4 Answers
The problem is not with the policy generator, the policy generator will allow you to generate the policy without the trailing /* but when you apply that to an S3 Bucket the policy is rejected as invalid
Correct, the policy will fail without the trailing /* and do be aware for the exam, because there are lots of troubleshooting scenarios using policies.
I believe there are situations in which the "/*" is not supposed on the end. For example, when specifying bucket level actions (s3:GetBucketAcl) you will get an error if the "/*" is there. When specifying object level actions (s3:GetObject) you will get an error if the "/*" isn’t there. If you were to specify both bucket level and object level actions in the same statement you need both resources (with and without "/*"). However, if you specify both resources but only one of the two actions that also works. At least that’s been my experience so far.
The policy generator doesn’t generate the "/*" at all, even when its needed. So I believe you’ll need to know when to add "/*" when troubleshooting bucket policies.
If you are referring to adding the explicit deny and allow, i didn’t get the error as well. I played around with it, and it appears that when you specify a user, you have to use the wildcard. When you do not specify a user, no wildcard is necessary.
"Resource": "arn:aws:s3:::securitybucket",
"Principal": "*"
I also noticed this. Thank you.

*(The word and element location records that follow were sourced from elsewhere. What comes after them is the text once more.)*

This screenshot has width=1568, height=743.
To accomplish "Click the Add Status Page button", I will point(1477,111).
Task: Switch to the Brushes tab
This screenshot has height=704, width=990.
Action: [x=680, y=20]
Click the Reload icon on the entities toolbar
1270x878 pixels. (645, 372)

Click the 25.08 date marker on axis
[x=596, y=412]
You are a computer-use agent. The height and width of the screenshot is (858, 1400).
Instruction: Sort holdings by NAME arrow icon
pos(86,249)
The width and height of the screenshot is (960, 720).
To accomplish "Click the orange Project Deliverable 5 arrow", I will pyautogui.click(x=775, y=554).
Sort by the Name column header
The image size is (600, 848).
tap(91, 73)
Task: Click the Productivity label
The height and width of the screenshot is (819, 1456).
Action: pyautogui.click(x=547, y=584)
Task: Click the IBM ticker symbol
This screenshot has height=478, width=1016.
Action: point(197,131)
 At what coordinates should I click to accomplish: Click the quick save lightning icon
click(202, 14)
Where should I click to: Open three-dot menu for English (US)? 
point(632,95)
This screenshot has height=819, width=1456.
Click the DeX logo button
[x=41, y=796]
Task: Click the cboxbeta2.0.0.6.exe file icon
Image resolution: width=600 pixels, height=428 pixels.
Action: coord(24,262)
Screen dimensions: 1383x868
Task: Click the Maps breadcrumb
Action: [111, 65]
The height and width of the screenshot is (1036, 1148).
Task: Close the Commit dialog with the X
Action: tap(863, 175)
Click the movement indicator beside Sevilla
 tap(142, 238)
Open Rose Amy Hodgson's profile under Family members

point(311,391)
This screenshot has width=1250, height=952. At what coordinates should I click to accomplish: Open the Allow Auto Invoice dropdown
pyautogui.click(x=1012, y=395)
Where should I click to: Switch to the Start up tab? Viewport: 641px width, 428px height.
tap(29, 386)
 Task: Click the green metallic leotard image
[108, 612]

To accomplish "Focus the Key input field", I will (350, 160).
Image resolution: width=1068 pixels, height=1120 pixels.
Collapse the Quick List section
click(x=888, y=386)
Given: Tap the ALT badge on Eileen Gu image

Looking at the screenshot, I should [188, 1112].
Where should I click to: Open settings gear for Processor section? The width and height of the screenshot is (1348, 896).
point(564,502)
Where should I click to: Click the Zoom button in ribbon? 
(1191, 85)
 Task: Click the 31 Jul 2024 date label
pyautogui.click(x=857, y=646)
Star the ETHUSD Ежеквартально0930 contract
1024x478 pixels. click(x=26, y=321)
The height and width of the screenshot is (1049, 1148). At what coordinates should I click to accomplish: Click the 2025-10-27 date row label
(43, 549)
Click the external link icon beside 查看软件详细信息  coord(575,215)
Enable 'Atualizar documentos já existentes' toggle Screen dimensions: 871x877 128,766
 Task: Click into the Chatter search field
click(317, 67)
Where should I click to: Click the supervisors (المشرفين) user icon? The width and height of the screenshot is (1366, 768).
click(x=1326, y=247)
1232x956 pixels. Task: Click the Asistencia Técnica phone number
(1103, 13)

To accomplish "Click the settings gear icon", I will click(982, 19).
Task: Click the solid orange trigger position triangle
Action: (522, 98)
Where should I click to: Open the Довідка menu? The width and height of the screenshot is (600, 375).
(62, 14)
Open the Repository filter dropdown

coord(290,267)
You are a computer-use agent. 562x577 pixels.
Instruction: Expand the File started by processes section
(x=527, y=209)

But is there someway we can determine for which actions we need to mentioned / in the resource for which action, we don’t need to add /?
I think it is better to use both in the resource section in that case, i.e "Resource": ["arn:aws:s3:::mybucket", "arn:aws:s3:::mybucket/*"]
I agree, it seems to me that there isn’t a problem with the policy generator, but instead missing info about the resources inside the bucket when you only include the bucket arn. It seems to me that the policy looks for additional information (specific resource or folder). The * wildcard is used to tell the system that it should apply to all folders and objects within the bucket.
Adding to this… if you specify the /* inside the policy generator after your bucket arn you can generate JSON that pasted into the policy will work without the error because you already gave it the specific info about resources inside the bucket.